"The available evidence neither supports nor refutes that advice to stay active is better than resting in bed for people with sciatica," Dahm said. "However, considering that bed rest is associated with potential harmful side effects, we think it is reasonable to advise people with sciatica to stay active."
In general, Press said, "we're almost always better moving than not moving. Structures in your back get their nutrition from movement; they have no real vascular system and are supplied with blood by motion, soaking it up like little sponges."
Negative changes associated with immobility "manifest right away," he said. Studies done in the 1950s showed that people lose 2 percent to 5 percent of their strength per day of complete bed rest.
The reviewers also compared bed rest and activity with other treatments. Pooled data of three studies including 931 low-back pain patients found little or no difference in pain or ability to function between patients on bed rest and those prescribed exercises.
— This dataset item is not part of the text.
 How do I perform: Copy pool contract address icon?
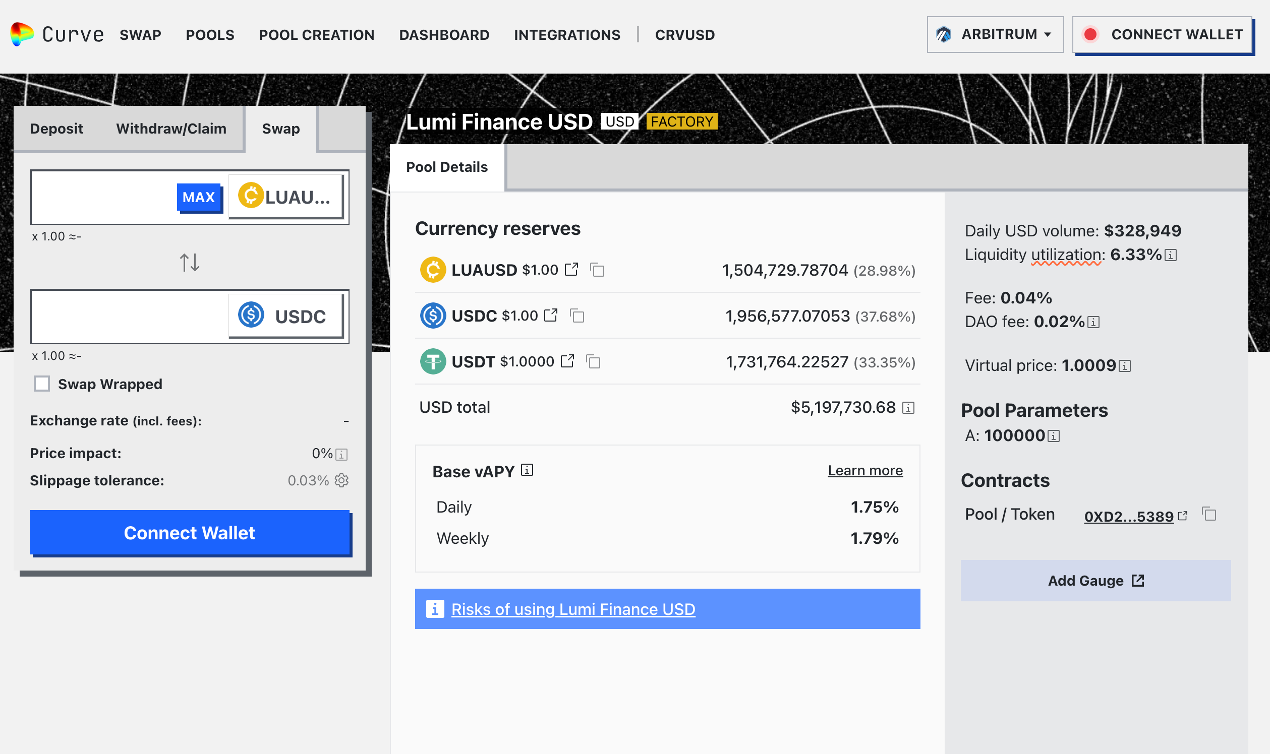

Similarly, results of a single trial with 186 patients suggested that "exercises add no clinically relevant benefit for patients with acute low-back pain when compared to advice to stay active," the authors wrote.
They came to the same conclusion about physiotherapy compared to either bed rest or activity for sciatica, from a single study involving 167 patients.
Press emphasized the need for future research to categorize back pain more precisely. "Not all back pain is the same; there are lots of different causes," and the chances of finding a single treatment to benefit all patients are not good, he said. The goal should be defining subgroups "so we can predict from symptoms, physical examination and imaging studies which patients will respond to which types of treatment."